Real-Time Factor (RTF)
RTF = Processing Time / Audio Duration.- Values less than 1 indicate faster-than-real-time processing; Lightning STT typically runs near 0.4 RTF on clean inputs.
Enrichment quality
| Metric | What to watch | Why it matters |
|---|---|---|
| Diarization accuracy | % of words with correct speaker_id | Call-center QA, coaching, compliance |
| Word timestamp drift | Gap between predicted and reference timestamps | Subtitle alignment and editing |
| Sentence-level timestamps | % of audio covered by utterances segments | Chaptering, meeting notes |
| Emotion/age/gender precision | Confidence distribution | Routing, analytics, compliance flags |
Coverage & robustness
- Language detection accuracy: share of files that land on the intended ISO 639-1 code or auto-detected language.
- Noise robustness: WER delta at multiple SNR levels (clean vs. +5 dB noise, etc.).
- Accent/domain diversity: track WER per accent or scenario (support, media, meetings) to avoid blind spots.
Operational metrics
- Requests per second / concurrent sessions: validate you stay within quota and plan scaling needs.
- Cost per minute: Lightning STT bills per second at $0.025/minute list price—include enrichment toggles when modeling cost.

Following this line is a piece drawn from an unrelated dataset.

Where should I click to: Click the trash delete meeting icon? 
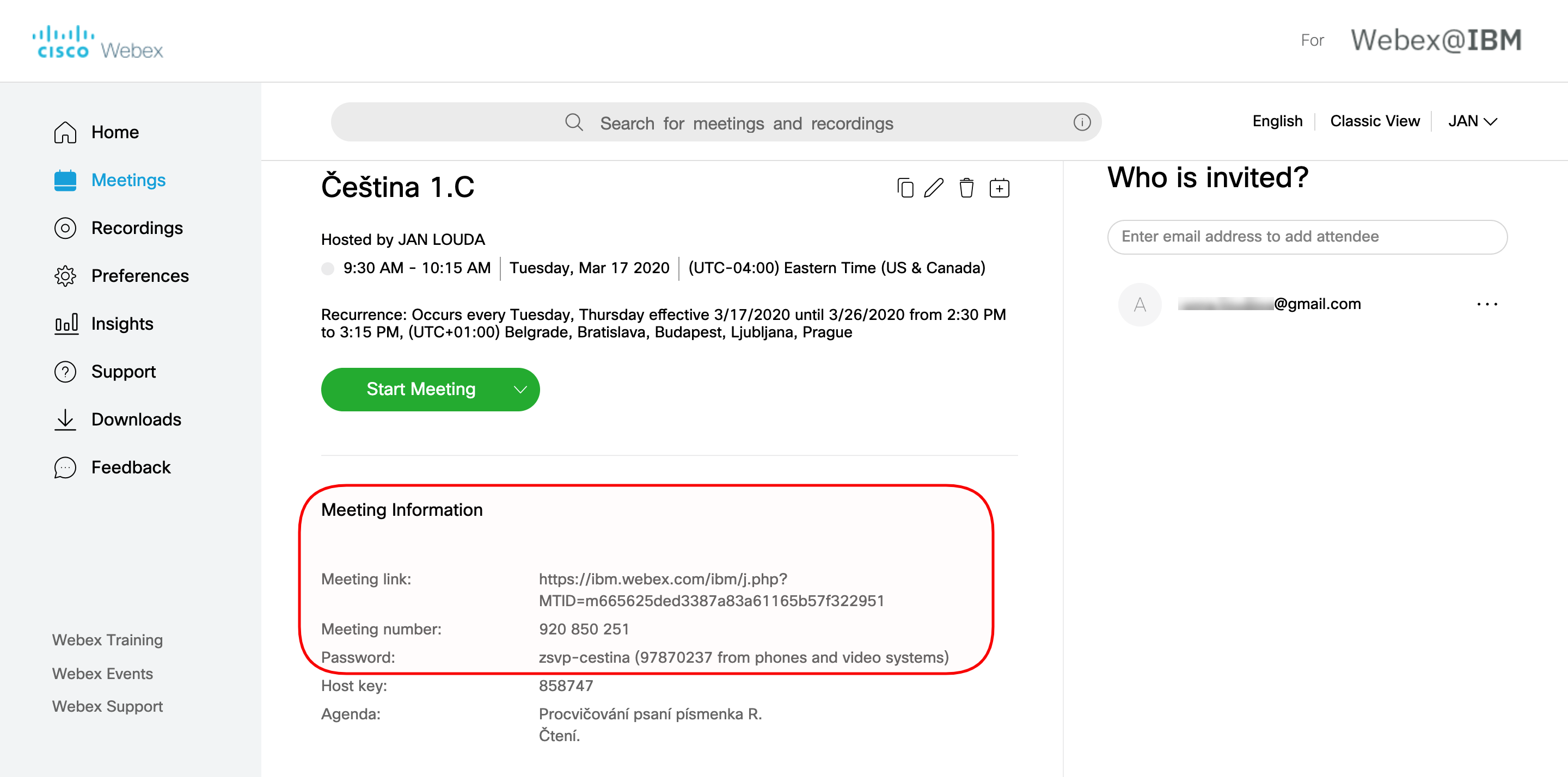pyautogui.click(x=966, y=188)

- Retry volume: differentiate infrastructure retries (HTTP 5xx) from transcription failures to spot upstream vs downstream issues.
Reporting checklist
- Describe dataset composition (language, accent, domain, duration).
- Publish WER/CER, TTFR, and RTF with averages and percentiles.
- Include enrichment coverage (how many segments include diarization/timestamps).
- Summarize cost/latency impact when enabling optional features.
- Link to reproducible scripts or notebooks for auditing.